Justice Kennedy dissented and Justice Alito joined him, arguing that the Court’s interpretation of the bona fide error defense plays into the hands of plaintiffs’ attorneys who “use litigation to enrich themselves at the expense of attorneys who strictly follow and adhere to professional and ethical standards.” According to the dissent, the Court’s holding allows and even encourages “certain actors” in the legal system to turn good-faith technical violations of the FDCPA into lucrative litigation for themselves.

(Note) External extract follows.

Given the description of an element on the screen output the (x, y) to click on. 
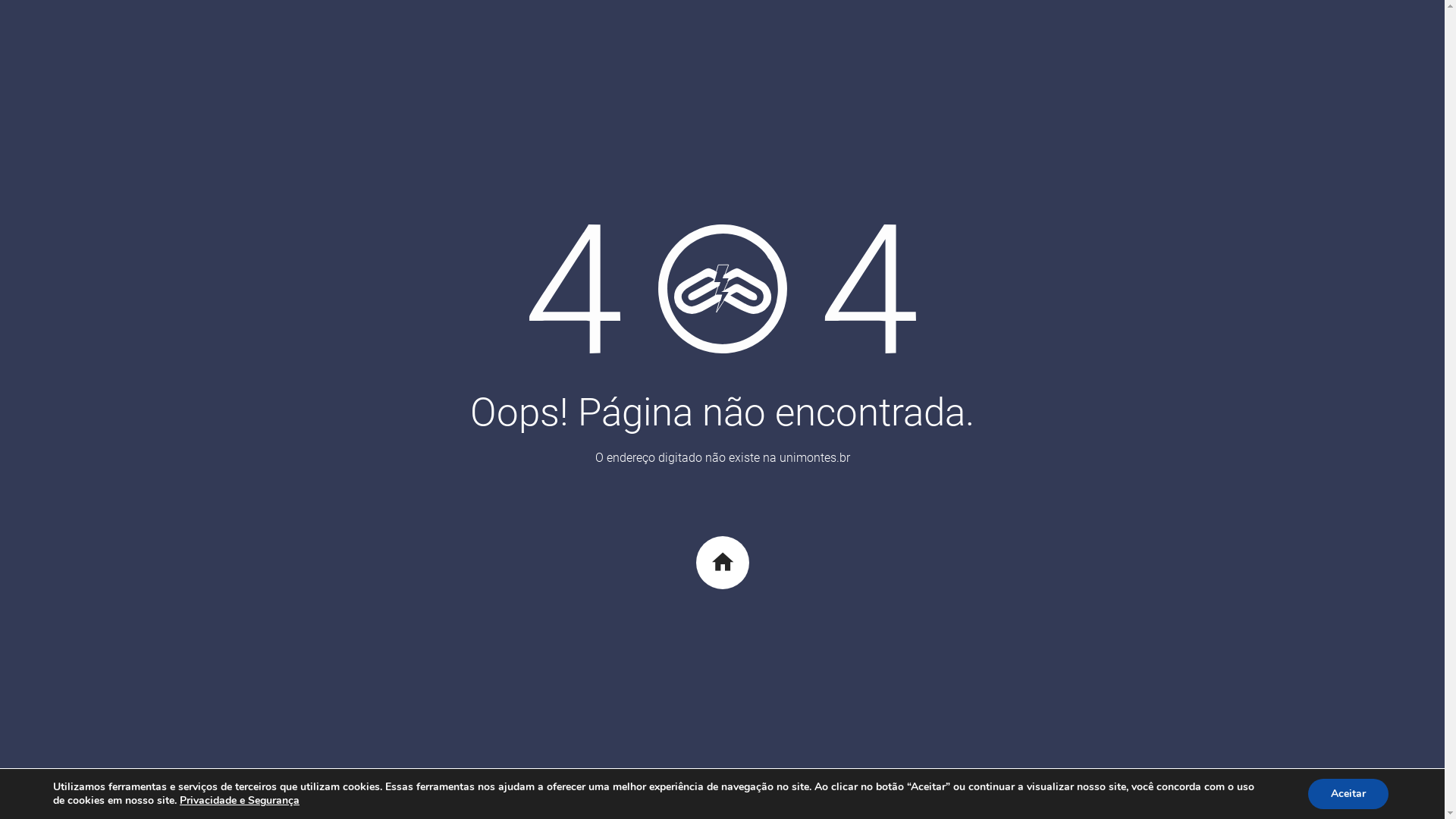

Finally, the Court did not address the underlying interpretive issue in the case, which was whether disputes under the FDCPA may take a form other than writing. While that question remains, it is clear that the conservative approach on the legal interpretation will avoid costly litigation similar to this case: debt collectors subject to the FDCPA should not write validation notices that purport to require debtors to dispute debts in writing, notwithstanding the possible interpretation of the FDCPA that would allow them to require that.